Over and against the temptations of wealth, or oppression at the hands of the rich, James calls the Church to be patient until the coming of the Lord (v. 7). Like the farmer who waits on both the early and the late rains in order to bring his crop to full harvest, so too does the Christian and the Church wait upon the Day of the Lord. Such patience is a gift from God. It is exhibited by the humble servant of the Lord who trusts that in Christ all things are working towards the culminating manifestation of His glory and our redemptive good. Humble patience like this requires great strength. To follow Christ in this way means we must establish our hearts (v. 8) in light of His promised return, rather than fattening them on earthly gain. Such strength enables us to refrain from grumbling against one another, as we are prone to do when frustrated by the injustices we receive or witness others receiving. In humility we resist infighting as brothers and sisters in Christ because we know that the Judge stands at the door, ready to exact His perfect justice.

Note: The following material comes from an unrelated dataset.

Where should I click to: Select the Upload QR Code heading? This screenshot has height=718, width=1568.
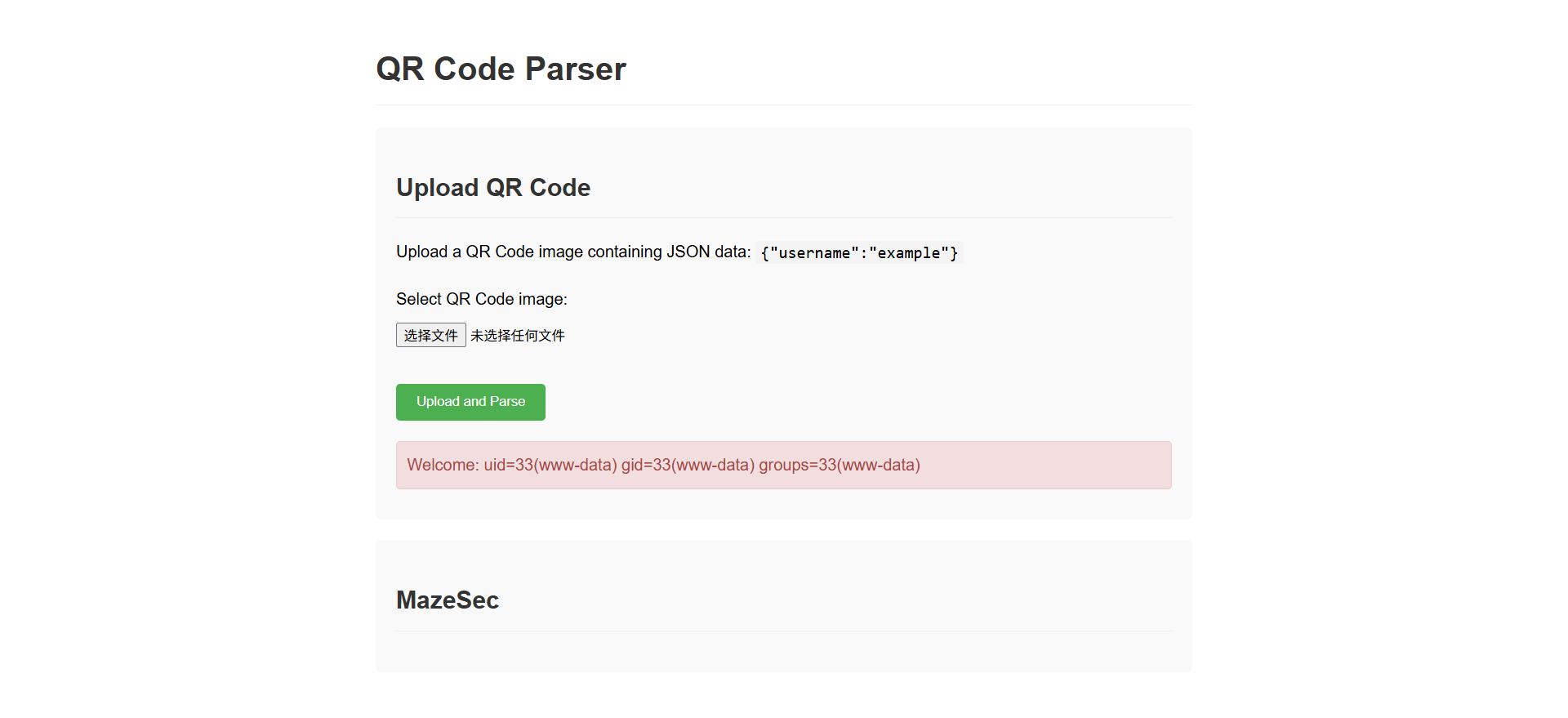493,188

The person who lives arrogantly might think he is entitled to avoid pain and suffering. God and the world owe him that. James disagrees. He gives two examples of men who remained humbly steadfast in the face of suffering. His first example was the prophets of old who did the Lord’s will by proclaiming the Word of His Truth to apostate Israel and Judah. Men like Elijah, Elisha, and Jeremiah were faithful to speak what needed to be said and they were met with opposition and scorn from the people rather than gratitude and adulation. Their faithful service did not translate into earthly blessing. Job, James’ second example of steadfastness, was a righteous man and the Lord allowed him to be stripped of nearly every earthly blessing but his life. He ultimately remained humble and faithful (though not perfectly) to the Lord, waiting patiently for the compassion and mercy of God to be shown.

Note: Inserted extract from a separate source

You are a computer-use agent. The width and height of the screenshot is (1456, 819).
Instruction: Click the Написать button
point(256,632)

We may be facing all manner of trials which require patience, strength, and steadfastness. We could take the “easy” way of arrogance and pursue present comfort and selfish gain, or we could humbly wait upon the Lord to meet our every need in His extravagant compassion and mercy. In Christ, He has given us the gift of eternal life. That life is one that requires humble self-sacrifice and patient faith. But it is also one that brings heavenly joy and delight.

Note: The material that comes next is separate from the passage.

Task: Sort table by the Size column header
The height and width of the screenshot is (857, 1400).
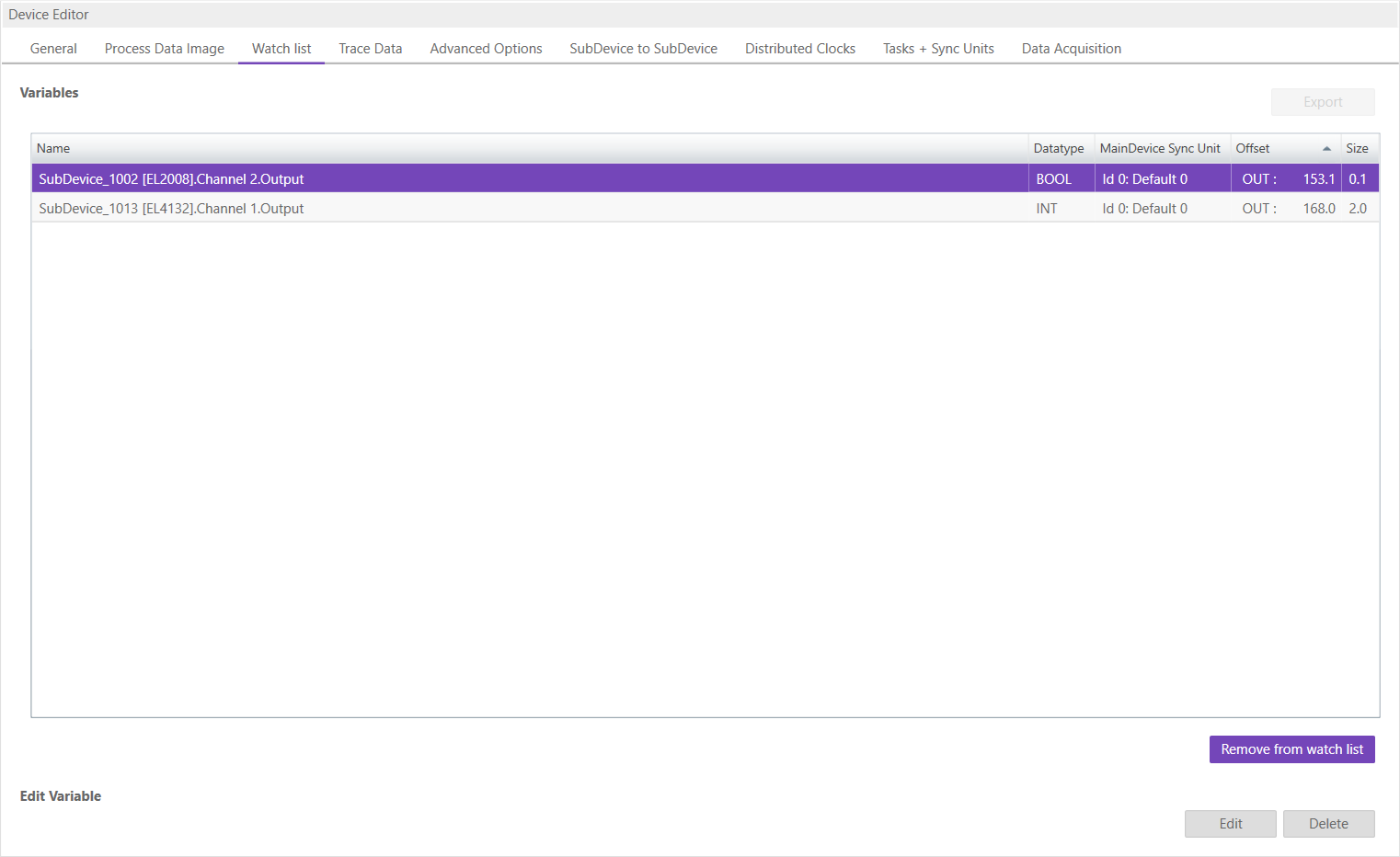Action: pos(1358,148)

Discuss and Pray – James 5:1-11

1. Do you consider yourself to be rich? Why or why not?
2. How do you seek to steward (make, spend, save, etc.) the earthly treasures that the Lord has entrusted to you for His glory and the good of others? How do you guard against the temptation to love or trust in money? 3. How is the absence of patience usually a sign of the presence of pride?
4. How can renewing your understanding of and focus on the coming of the Lord help grow in you patience, strength, and steadfastness?